START Data for the task

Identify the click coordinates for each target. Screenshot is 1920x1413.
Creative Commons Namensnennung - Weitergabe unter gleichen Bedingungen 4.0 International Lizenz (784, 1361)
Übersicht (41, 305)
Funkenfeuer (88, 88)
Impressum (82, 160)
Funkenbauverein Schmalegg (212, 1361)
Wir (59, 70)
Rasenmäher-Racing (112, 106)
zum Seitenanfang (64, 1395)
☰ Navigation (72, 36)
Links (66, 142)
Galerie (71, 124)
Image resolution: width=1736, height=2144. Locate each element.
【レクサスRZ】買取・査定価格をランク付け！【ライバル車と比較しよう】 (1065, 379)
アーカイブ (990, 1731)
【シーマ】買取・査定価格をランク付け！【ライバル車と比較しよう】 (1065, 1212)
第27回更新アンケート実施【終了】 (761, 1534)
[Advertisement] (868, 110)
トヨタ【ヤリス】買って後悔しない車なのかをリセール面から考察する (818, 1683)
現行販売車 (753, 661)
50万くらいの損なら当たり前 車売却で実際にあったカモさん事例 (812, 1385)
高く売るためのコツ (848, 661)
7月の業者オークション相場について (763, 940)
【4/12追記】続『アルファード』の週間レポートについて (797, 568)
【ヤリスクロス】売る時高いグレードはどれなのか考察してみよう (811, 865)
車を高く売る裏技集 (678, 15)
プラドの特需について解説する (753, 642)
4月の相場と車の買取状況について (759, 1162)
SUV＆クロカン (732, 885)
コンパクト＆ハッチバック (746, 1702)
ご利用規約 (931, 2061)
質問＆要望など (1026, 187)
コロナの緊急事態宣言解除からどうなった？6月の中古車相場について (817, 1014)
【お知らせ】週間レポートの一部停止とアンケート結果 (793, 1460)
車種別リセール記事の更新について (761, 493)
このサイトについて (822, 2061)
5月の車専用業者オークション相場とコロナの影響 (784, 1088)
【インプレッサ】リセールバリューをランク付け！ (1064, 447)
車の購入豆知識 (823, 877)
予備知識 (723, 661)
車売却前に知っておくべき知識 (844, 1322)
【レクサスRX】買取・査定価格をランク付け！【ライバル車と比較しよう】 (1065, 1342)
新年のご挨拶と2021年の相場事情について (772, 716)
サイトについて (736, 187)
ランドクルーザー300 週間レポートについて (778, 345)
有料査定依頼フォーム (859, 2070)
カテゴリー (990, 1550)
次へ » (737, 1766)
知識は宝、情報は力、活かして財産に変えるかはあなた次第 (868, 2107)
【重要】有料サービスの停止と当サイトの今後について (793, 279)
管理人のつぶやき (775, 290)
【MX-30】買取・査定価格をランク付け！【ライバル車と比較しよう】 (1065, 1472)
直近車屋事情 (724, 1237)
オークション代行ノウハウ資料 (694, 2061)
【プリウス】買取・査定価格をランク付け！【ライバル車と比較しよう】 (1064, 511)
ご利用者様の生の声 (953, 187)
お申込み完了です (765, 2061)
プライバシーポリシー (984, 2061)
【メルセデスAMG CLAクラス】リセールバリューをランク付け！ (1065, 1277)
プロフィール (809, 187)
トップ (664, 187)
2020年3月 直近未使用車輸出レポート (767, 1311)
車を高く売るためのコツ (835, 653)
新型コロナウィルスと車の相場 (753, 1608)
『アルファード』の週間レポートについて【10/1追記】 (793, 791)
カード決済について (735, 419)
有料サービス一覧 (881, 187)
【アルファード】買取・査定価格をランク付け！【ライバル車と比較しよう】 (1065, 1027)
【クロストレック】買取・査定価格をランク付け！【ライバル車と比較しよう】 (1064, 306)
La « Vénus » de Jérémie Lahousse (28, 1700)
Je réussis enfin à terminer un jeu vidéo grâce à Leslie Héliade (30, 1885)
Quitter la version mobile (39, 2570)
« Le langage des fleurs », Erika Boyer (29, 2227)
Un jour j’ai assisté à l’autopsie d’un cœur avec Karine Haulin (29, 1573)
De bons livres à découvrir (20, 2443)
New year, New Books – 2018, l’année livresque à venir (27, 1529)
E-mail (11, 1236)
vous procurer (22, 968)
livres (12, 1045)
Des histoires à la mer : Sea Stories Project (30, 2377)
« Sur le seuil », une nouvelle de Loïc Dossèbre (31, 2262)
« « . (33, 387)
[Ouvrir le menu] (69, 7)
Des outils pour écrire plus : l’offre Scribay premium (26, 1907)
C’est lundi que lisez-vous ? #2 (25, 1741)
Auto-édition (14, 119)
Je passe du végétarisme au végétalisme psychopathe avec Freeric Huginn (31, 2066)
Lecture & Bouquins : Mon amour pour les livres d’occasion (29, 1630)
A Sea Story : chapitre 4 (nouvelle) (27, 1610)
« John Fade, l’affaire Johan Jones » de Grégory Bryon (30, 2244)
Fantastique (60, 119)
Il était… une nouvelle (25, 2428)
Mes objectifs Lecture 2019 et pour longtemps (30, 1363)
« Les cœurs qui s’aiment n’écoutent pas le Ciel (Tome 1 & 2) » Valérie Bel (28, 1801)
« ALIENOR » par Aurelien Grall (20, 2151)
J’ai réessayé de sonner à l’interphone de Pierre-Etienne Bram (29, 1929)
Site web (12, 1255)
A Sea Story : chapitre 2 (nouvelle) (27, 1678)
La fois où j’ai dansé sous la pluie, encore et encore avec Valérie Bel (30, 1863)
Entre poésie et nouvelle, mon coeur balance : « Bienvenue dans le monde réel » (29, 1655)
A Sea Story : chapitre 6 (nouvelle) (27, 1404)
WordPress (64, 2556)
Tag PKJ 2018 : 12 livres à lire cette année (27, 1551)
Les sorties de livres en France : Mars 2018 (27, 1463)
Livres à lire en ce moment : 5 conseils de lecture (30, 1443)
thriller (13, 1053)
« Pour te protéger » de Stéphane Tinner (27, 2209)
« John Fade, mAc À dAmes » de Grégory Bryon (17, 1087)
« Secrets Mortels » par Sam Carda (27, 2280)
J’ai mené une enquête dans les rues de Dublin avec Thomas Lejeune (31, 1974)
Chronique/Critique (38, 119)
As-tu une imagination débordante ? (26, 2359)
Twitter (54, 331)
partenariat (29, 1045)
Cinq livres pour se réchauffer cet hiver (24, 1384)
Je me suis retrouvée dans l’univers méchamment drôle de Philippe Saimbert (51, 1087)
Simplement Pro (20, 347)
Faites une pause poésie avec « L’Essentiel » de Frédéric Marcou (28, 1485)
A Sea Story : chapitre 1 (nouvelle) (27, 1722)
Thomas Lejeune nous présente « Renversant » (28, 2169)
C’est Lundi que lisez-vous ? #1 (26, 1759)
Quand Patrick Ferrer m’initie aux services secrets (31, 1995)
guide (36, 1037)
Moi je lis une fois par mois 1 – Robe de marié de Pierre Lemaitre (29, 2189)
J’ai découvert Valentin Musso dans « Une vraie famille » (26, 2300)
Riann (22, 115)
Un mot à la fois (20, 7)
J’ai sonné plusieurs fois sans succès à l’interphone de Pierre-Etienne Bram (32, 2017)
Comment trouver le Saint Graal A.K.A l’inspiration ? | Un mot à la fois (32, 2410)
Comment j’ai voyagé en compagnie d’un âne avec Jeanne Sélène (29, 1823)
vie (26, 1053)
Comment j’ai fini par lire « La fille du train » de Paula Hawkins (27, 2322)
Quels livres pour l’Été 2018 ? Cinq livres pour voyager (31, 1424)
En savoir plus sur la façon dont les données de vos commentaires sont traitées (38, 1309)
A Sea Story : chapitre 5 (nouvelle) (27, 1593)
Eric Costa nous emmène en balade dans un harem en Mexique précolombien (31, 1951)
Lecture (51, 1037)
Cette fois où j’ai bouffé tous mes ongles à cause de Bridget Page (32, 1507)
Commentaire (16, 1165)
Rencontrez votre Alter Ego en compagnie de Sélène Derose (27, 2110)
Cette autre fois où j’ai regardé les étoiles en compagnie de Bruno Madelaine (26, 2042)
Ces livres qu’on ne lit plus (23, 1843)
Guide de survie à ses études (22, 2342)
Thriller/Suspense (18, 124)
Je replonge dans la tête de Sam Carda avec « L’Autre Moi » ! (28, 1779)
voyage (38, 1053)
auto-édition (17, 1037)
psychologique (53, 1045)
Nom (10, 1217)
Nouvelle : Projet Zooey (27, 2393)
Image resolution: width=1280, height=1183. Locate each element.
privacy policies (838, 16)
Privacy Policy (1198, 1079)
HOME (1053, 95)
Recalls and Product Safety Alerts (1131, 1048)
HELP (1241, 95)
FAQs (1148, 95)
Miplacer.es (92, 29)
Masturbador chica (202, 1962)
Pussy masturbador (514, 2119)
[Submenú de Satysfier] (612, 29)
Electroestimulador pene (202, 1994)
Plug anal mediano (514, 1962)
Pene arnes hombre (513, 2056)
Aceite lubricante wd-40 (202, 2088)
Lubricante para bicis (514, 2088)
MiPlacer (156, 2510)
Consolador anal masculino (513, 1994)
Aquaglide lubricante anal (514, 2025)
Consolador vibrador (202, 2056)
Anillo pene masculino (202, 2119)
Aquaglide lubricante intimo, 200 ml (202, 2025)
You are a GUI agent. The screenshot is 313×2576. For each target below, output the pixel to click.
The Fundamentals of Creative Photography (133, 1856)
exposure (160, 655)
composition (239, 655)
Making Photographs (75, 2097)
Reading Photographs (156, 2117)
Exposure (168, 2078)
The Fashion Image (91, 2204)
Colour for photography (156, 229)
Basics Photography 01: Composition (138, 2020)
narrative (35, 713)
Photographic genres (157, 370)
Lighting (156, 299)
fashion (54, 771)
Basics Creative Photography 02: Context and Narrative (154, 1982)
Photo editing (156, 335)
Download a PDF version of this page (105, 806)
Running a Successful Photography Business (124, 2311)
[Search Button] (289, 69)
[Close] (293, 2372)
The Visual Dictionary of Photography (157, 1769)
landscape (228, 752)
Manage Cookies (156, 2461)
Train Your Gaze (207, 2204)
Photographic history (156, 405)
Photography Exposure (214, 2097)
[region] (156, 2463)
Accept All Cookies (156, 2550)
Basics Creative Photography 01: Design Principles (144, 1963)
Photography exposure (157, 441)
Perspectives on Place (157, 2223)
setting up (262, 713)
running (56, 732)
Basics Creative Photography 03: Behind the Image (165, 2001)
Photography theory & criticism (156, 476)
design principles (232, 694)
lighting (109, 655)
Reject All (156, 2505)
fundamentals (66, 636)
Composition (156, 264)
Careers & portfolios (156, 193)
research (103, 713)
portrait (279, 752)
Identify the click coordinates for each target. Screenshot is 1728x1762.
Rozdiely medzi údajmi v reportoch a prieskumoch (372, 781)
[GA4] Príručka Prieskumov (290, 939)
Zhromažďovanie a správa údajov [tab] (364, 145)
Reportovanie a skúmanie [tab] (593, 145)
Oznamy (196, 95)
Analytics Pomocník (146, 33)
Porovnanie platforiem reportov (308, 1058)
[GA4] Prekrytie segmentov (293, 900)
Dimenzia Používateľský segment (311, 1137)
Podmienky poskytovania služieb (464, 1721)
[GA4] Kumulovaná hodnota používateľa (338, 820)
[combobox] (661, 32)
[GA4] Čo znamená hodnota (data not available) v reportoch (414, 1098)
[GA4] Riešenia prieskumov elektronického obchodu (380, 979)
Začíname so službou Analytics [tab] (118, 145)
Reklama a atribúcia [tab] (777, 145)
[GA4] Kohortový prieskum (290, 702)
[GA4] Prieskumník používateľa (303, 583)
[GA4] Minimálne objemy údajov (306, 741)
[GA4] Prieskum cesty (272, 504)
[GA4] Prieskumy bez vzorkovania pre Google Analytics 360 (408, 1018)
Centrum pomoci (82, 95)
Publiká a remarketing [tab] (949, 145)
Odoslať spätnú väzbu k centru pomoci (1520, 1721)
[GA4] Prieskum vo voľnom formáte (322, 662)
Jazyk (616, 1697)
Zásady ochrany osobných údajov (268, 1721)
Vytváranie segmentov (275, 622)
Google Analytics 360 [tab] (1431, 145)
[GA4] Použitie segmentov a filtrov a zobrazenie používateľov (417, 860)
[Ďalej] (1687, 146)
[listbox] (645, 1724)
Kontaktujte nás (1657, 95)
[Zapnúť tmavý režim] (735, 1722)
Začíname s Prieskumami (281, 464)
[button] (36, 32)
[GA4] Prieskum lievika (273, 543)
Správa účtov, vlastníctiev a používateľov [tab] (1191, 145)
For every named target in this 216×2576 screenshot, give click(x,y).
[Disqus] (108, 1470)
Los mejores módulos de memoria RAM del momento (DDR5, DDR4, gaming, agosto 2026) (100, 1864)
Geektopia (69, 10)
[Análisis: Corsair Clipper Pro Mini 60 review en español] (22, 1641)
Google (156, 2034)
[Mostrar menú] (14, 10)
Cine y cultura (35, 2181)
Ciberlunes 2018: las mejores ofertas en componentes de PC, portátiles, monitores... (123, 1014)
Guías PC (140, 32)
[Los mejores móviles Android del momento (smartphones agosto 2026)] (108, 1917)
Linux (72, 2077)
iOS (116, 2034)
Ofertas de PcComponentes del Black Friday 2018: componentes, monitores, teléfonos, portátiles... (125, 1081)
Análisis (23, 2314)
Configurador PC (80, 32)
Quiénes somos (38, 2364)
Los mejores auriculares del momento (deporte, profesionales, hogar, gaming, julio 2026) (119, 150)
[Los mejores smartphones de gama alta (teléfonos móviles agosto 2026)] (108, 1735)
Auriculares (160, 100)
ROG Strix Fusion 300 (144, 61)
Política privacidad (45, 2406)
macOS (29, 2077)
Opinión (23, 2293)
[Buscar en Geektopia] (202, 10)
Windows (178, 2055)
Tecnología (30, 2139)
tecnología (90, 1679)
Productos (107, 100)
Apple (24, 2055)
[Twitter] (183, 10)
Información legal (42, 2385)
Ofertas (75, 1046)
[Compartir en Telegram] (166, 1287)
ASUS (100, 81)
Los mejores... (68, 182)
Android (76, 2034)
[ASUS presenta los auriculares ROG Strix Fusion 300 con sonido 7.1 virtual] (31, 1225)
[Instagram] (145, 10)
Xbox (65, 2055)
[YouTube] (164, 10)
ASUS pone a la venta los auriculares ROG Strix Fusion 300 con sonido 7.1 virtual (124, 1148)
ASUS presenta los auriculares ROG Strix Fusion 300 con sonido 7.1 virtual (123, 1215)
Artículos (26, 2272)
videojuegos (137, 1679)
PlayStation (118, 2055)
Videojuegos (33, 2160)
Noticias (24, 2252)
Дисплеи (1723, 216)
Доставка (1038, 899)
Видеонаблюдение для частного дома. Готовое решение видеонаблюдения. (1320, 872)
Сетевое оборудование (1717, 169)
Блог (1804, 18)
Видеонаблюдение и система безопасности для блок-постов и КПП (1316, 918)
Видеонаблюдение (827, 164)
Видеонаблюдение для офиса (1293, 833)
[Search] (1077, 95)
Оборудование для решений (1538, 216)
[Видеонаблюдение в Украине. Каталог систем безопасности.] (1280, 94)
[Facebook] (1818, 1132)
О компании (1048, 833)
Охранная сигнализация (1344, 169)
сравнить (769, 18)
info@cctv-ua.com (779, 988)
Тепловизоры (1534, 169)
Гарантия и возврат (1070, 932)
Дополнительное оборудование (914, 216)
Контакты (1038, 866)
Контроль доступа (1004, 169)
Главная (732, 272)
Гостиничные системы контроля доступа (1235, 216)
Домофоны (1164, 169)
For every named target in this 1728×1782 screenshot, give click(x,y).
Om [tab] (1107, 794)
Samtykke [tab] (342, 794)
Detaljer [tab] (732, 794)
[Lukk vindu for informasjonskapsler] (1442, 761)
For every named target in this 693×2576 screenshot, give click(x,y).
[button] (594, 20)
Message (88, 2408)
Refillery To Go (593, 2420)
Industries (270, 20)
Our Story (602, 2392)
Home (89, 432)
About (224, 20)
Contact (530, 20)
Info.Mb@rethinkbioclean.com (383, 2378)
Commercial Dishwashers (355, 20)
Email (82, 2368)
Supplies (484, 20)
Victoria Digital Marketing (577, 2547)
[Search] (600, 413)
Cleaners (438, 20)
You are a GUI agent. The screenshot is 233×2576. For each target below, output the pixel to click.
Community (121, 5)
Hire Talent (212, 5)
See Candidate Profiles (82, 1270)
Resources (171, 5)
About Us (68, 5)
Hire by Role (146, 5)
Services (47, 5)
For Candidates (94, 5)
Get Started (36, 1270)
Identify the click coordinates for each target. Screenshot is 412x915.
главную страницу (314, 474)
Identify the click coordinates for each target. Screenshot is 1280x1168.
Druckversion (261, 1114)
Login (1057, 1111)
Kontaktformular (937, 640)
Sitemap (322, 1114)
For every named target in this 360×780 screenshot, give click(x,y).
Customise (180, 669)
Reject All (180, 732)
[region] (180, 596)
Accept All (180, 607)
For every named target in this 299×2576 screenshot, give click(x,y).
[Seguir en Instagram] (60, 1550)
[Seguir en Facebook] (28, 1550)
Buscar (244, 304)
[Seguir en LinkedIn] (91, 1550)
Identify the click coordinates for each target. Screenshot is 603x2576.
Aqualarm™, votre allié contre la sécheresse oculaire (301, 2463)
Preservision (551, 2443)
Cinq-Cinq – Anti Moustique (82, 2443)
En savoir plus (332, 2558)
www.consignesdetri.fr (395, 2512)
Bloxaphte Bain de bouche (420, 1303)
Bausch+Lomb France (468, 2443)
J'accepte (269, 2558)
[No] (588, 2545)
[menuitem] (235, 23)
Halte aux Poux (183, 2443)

END Data for the task

Looking at the entries, how many lines contain the string "savoir"? The answer is that number alone.

_Solution to the exercise_
2